“When did she go?”

“At the beginning of the year—in January.”

“She left you six months ago, and in all that time you never told me she was gone.”

“I did not want you to know, for fear you should be worried or vexed.”

“I should have been both; but you ought to have told me. I had a right to know. I left you in her charge, Isola. You are much too young and too pretty to be living alone without some kind of dragon—and I knew Tabitha would be a very gentle dragon—a good motherly soul, able to wait upon you and look after your health, and yet grim enough to keep marauders off the premises. Indeed, my pet, you should have let me know of her departure without an hour’s delay. She was very wrong to go. It was a breach of faith I could never have expected.”

“Pray don’t be angry with her, Martin.”

“But I am angry.
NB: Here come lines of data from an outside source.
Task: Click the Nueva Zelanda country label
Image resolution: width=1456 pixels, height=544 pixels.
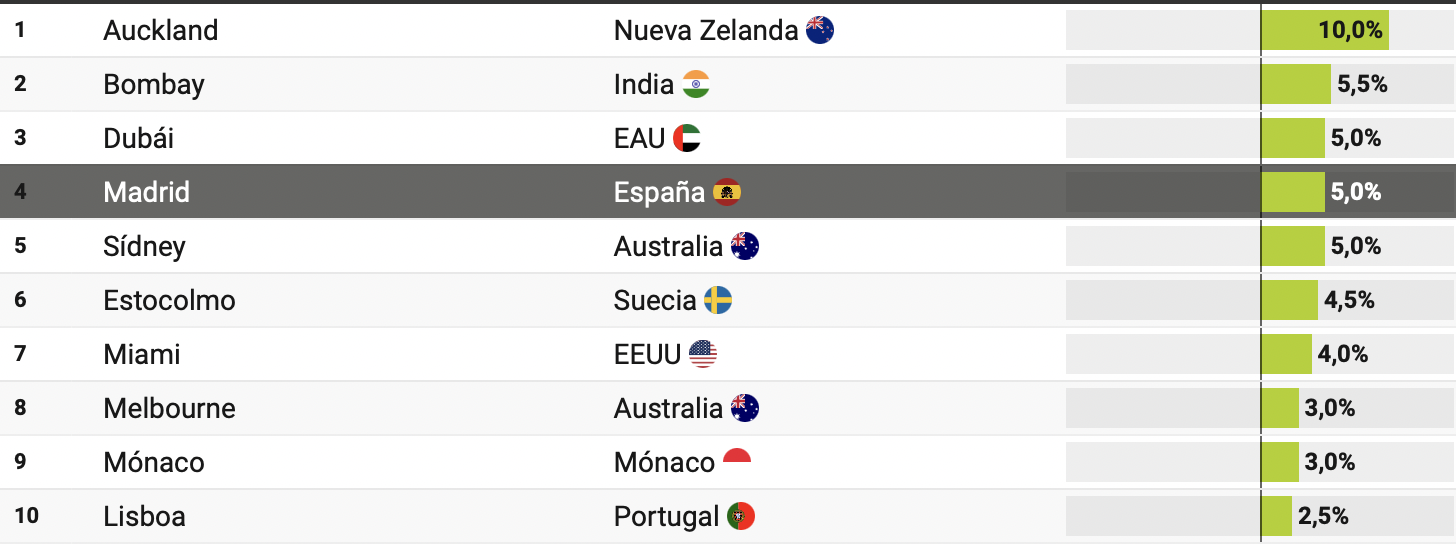Action: point(706,30)
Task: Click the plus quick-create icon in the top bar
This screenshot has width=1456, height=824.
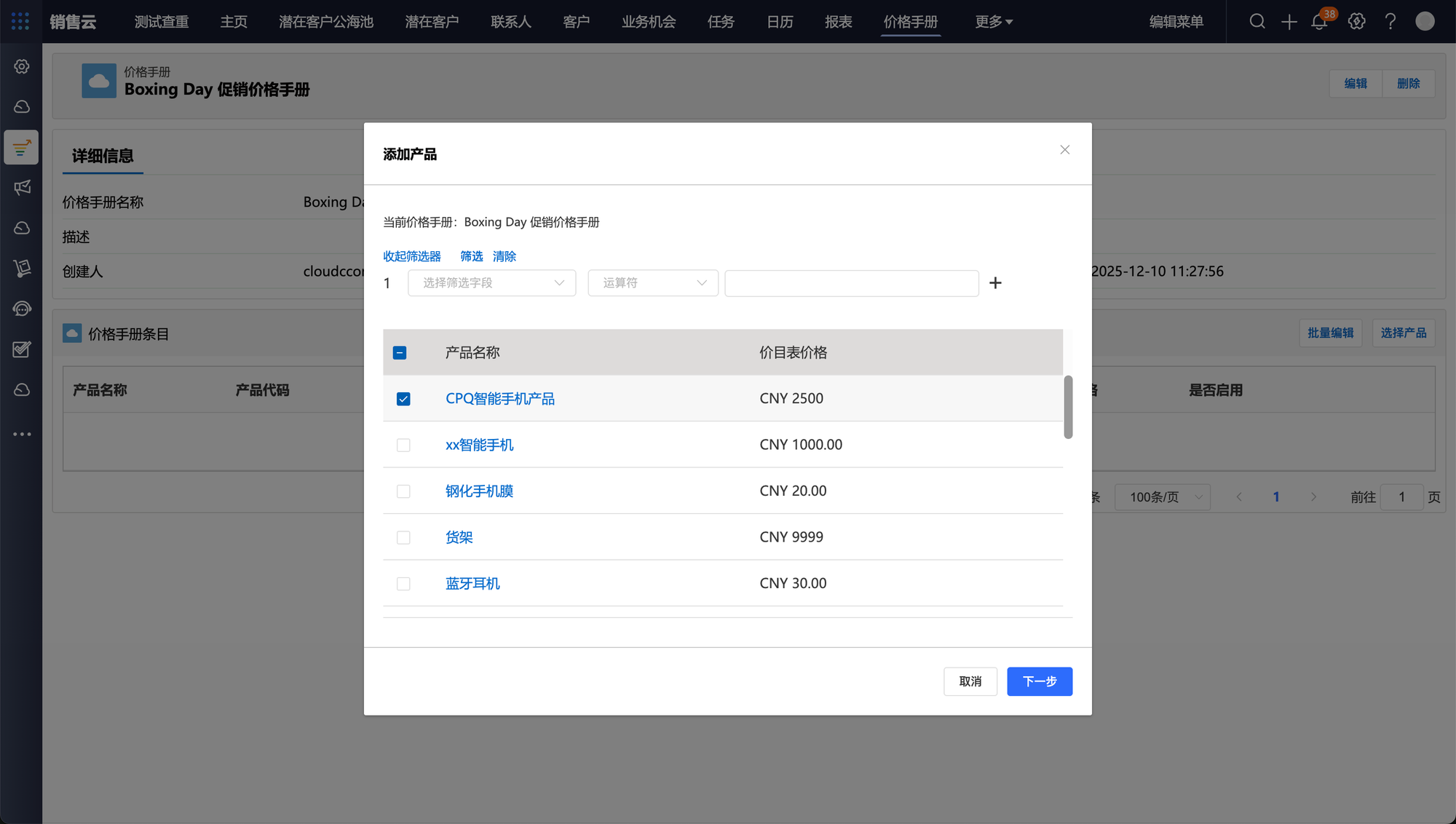Action: [x=1289, y=22]
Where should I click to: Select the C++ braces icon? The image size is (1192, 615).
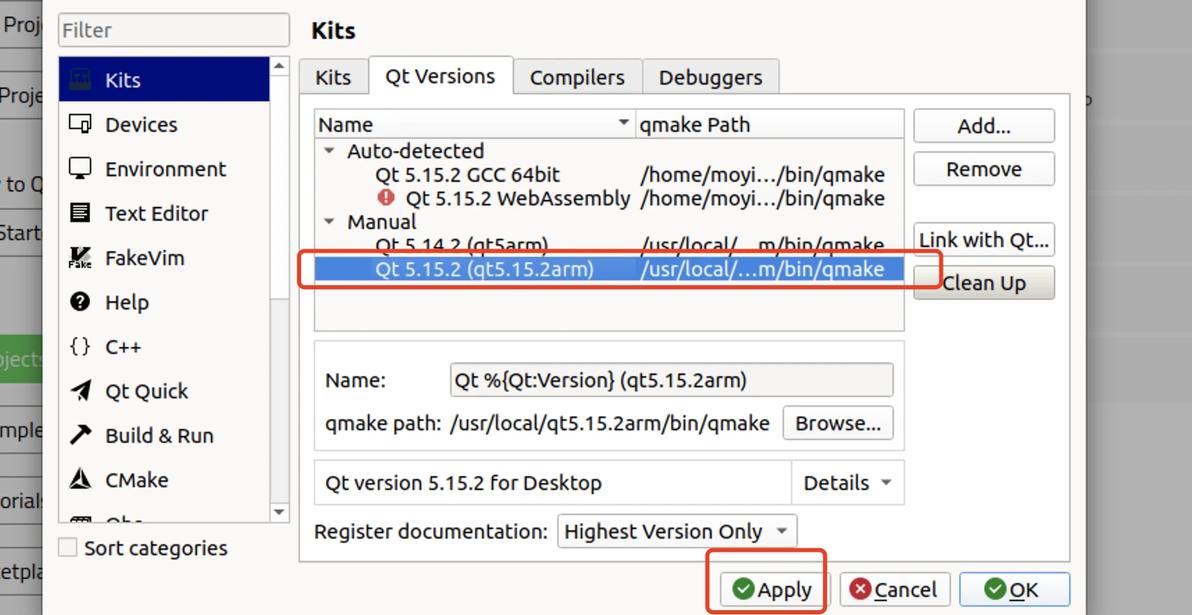tap(81, 346)
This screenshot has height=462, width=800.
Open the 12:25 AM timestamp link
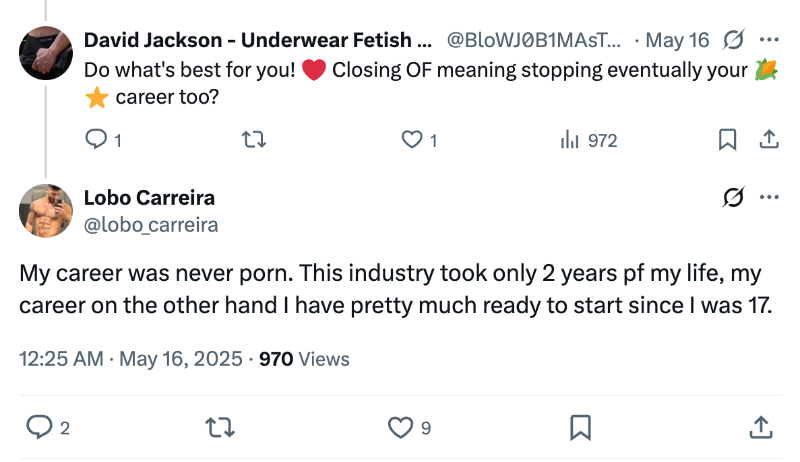click(x=60, y=359)
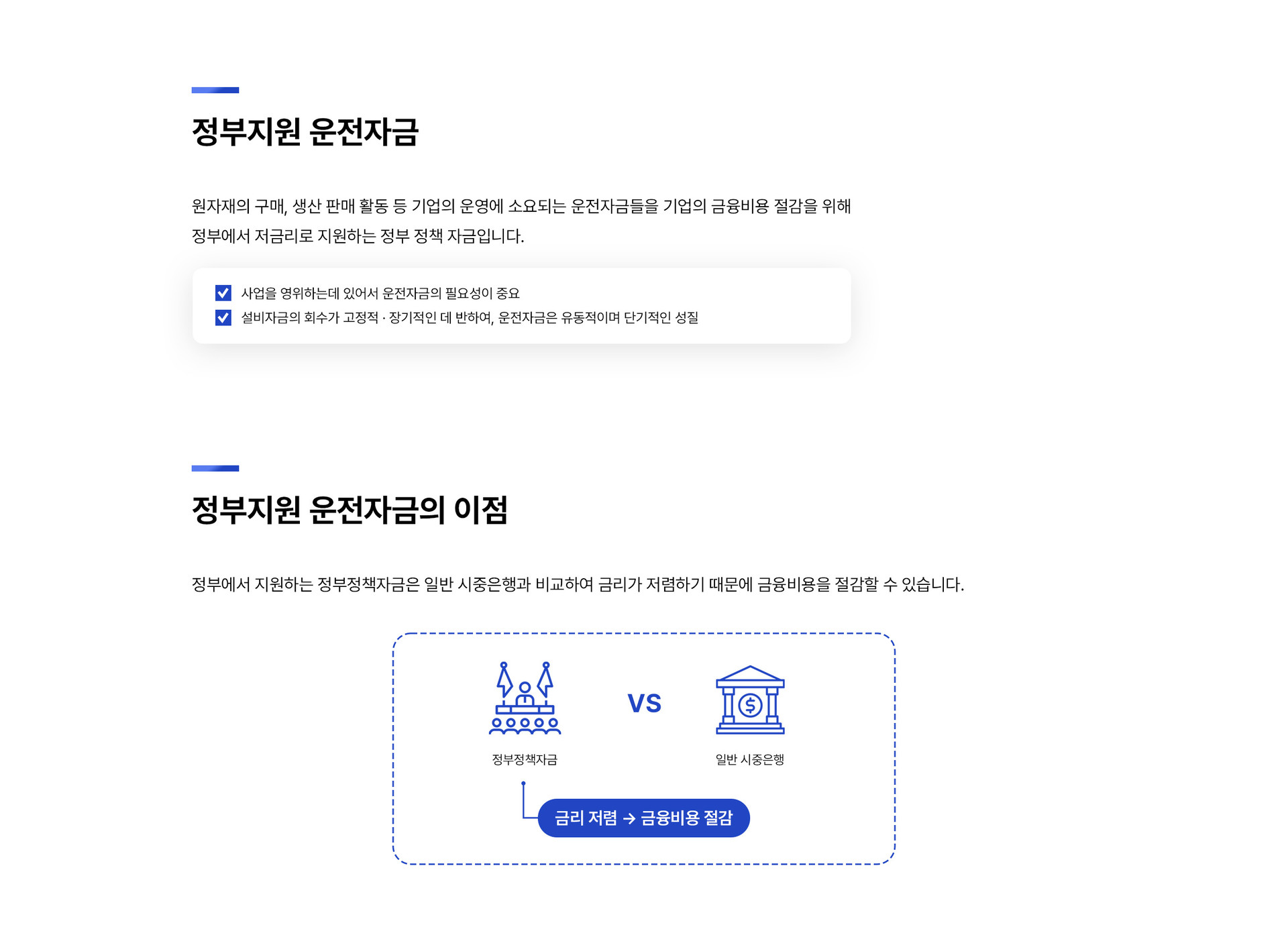Click the 설비자금의 회수가 고정적 checklist text
This screenshot has width=1288, height=925.
click(470, 317)
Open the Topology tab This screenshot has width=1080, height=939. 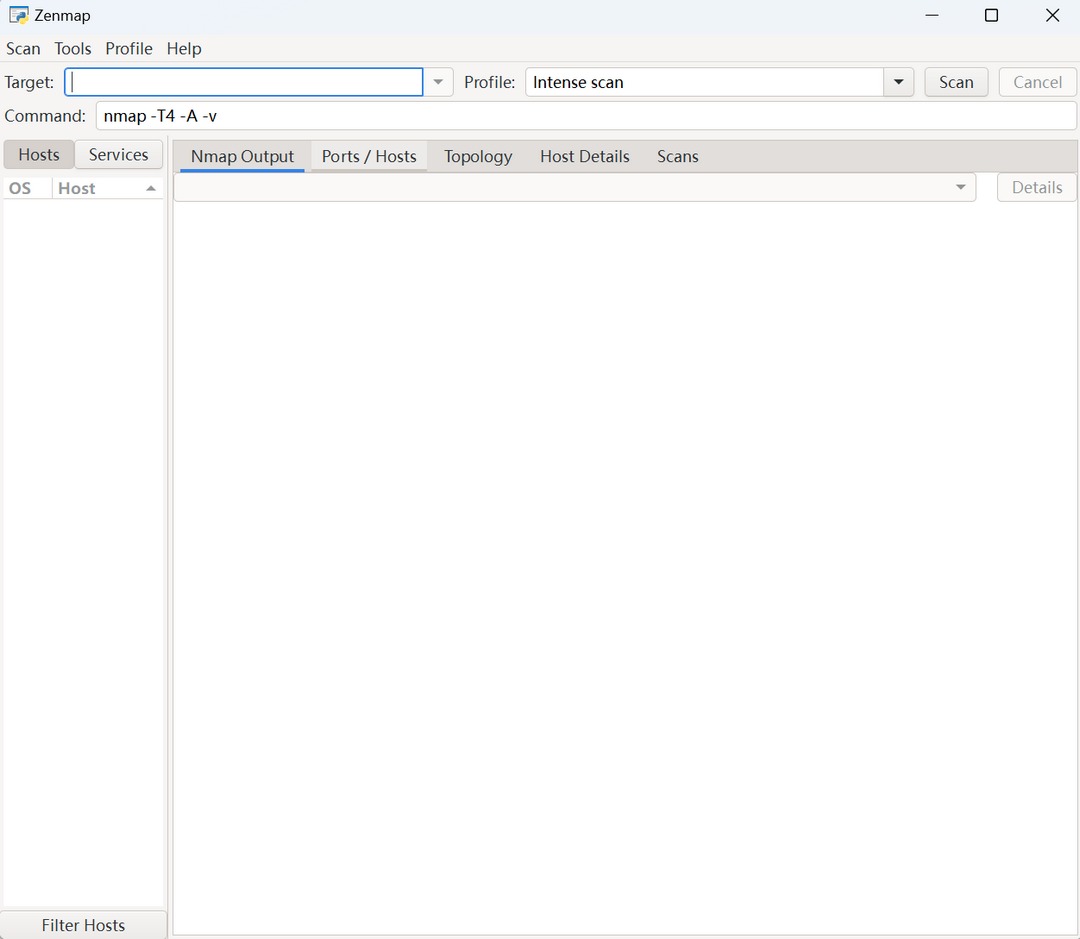tap(478, 156)
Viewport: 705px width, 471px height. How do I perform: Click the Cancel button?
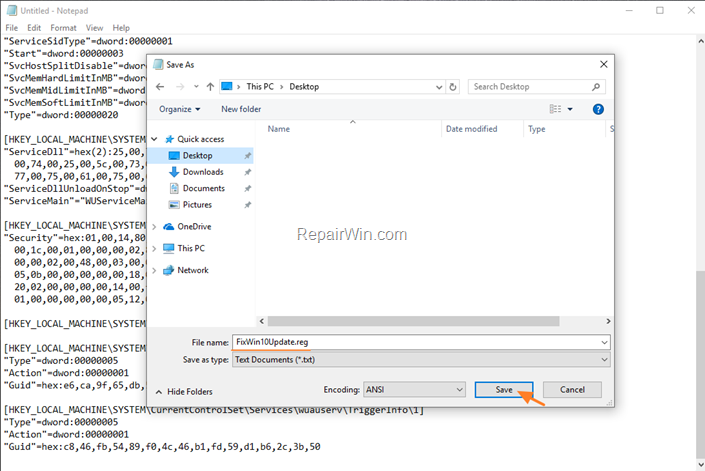[572, 390]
I have a right to be angry. I’ll go to Falmouth to-morrow, and have it out with her.”

“No, no, pray don’t! We parted good friends. She can say nothing to you more than she said to me. Pray don’t let there be any bad blood between you. What could be gained by your going? To-morrow, too—our first day together!”

“Well, it shall not be till the day after; but go I must. To-morrow I will revel in the delights of home, and my dear one’s society. To-morrow I will be drunken with joy. The day after will do for Tabitha.”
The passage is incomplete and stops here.